Given passage:

What you will learn:
The goal of this exercise is to become familiar with how to perform bivariate analysis (co-variation and regression) in R and to store the residuals from the regression analysis for later use in ArcGIS.
Note: this exercise must be done to do the next exercise (Exercise 6) which is a GIS exercise.
We have to work through some steps before using the dataset for the analysis that follows.
First we will only take the variables we are interested in. That is the third line of code here. Then we will get rid of the missing values. We can do that using the function ´complete.cases()´.
To create a scatterplot (i.e. a point cloud) in R you can use the function plot()
. Firsts arguments of the function are the variables you want to vizualise and the other arguments are for aesthetics (title of the axis, colors etc.)
What is the name of your dependant and independant variables? Justify the answer.
plot(data$LifeExp05 ~ data$PrimComp05,
main = 'Scatterplot of Female life expectancy vs Primary school completion',
ylab = 'Female life expectancy',
xlab = 'Primary school completion')
Look carefully at the scatter plot:
In addition to a scatter plot, we want a measure of the relationship (correlation) between the two variables. One possible solution is to compute the Pearson’s correlation coefficient, abbreviated Pearson’s r.
\(\LARGE r=\frac{Cov(X,Y)}{\sigma_{X} \sigma_{Y}}\)
In R you do not need to compute the formula, there is already a built in function ´cor()´:
cor(data$LifeExp05, data$PrimComp05, use = 'complete.obs') # We specify that we want the 'pearson' correlation as there are multiple correlation function.
## [1] 0.7212422
Note: do not forget that if you have missing data the function will return NA. Be sure to include the argument use = ‘complete.obs’. See ?cor for more details
There is no objective answers to what is high correlation, but traditionally we consider a r > 0.7 as strong correlation. The correlation coefficient for “my” variables is equal to 0.721.
What is the value of the Pearson’s r between your variables? What does this mean? Pearson’s correlation coefficient is the best known indicator of correlation, why is it right of us to use it with the data we have? What is the value of the correlation coefficient of your model and what does it say about your model?
Usually, in a scatterplot we want to visualize the dependant variable function of the independant one. The dependent is the variable that is affected - in our case it is Life expectancy. The independent is the variable that affects the dependent (in our case Primary school completion rate).
Which way does the impact for their Variables 1 and 2 go? Maybe the influence goes both ways? Feel free to discuss this with a fellow student.

Data shown:
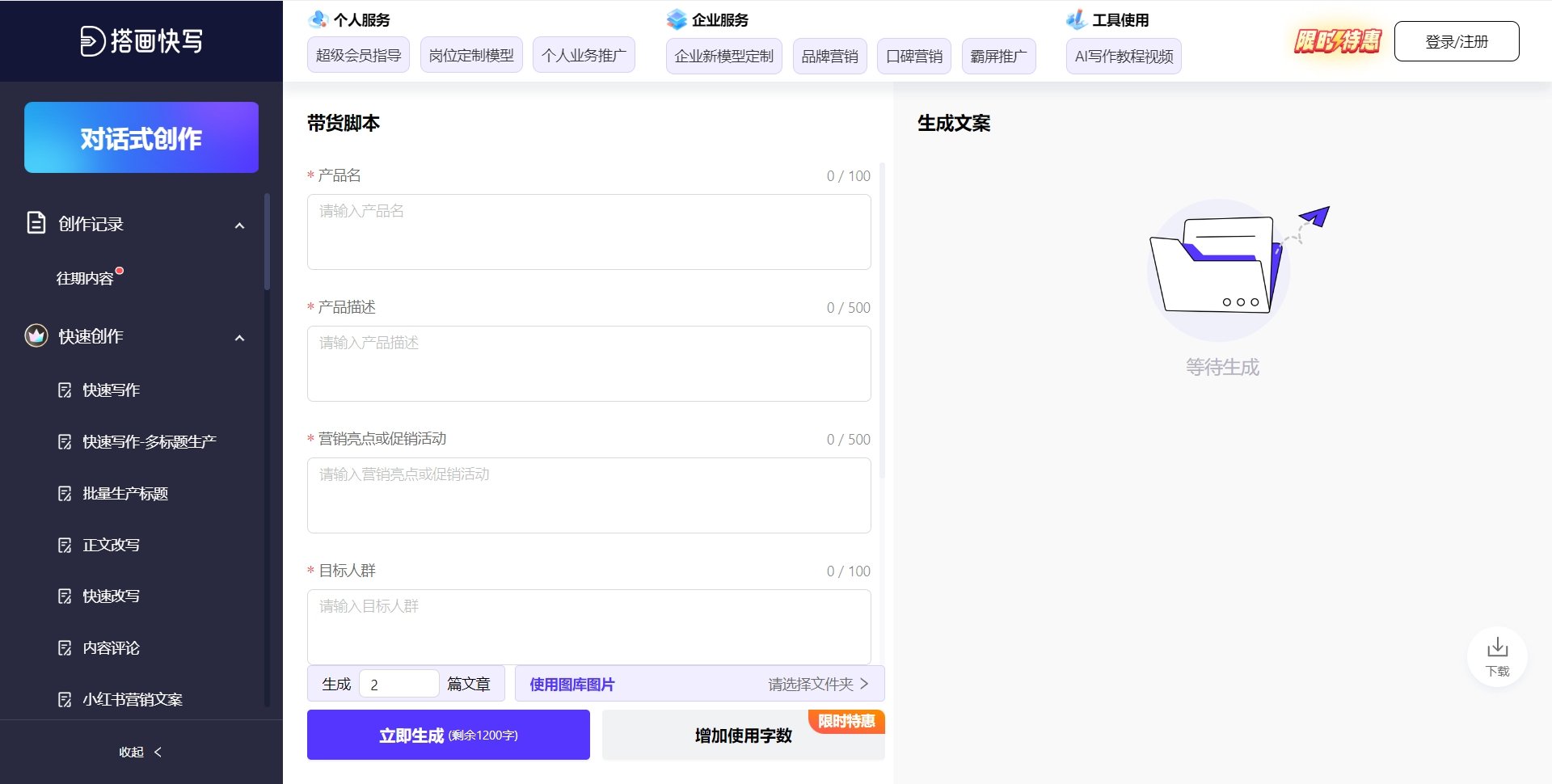
Task: Click the 登录/注册 button
Action: click(x=1456, y=41)
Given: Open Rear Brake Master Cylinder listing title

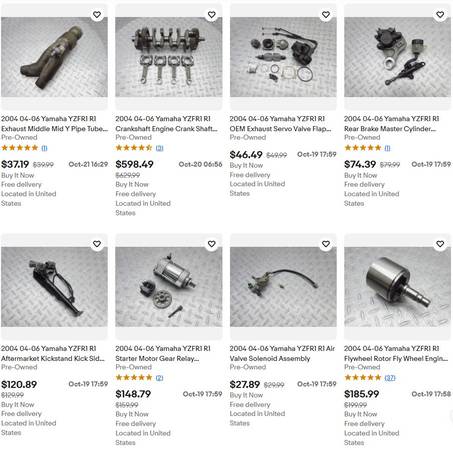Looking at the screenshot, I should 392,124.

Problem set:
**1.** In the bivariate analysis exercise, which function is used to get rid of the missing values?
**2.** Say whether each statement agrees with the bivariate analysis exercise, and quote the words that decide it. (a) Traditionally, an r above 0.7 counts as strong correlation. (b) The dependent variable is the primary school completion rate. (c) The regression residuals are stored for later use in ArcGIS.
You can leave the listing aside.

Answer list:
**1.** The function complete.cases().

**2.**
(a) Yes: "traditionally we consider a r > 0.7 as strong correlation"
(b) No: "The dependent is the variable that is affected - in our case it is Life expectancy."
(c) Yes: "to store the residuals from the regression analysis for later use in ArcGIS"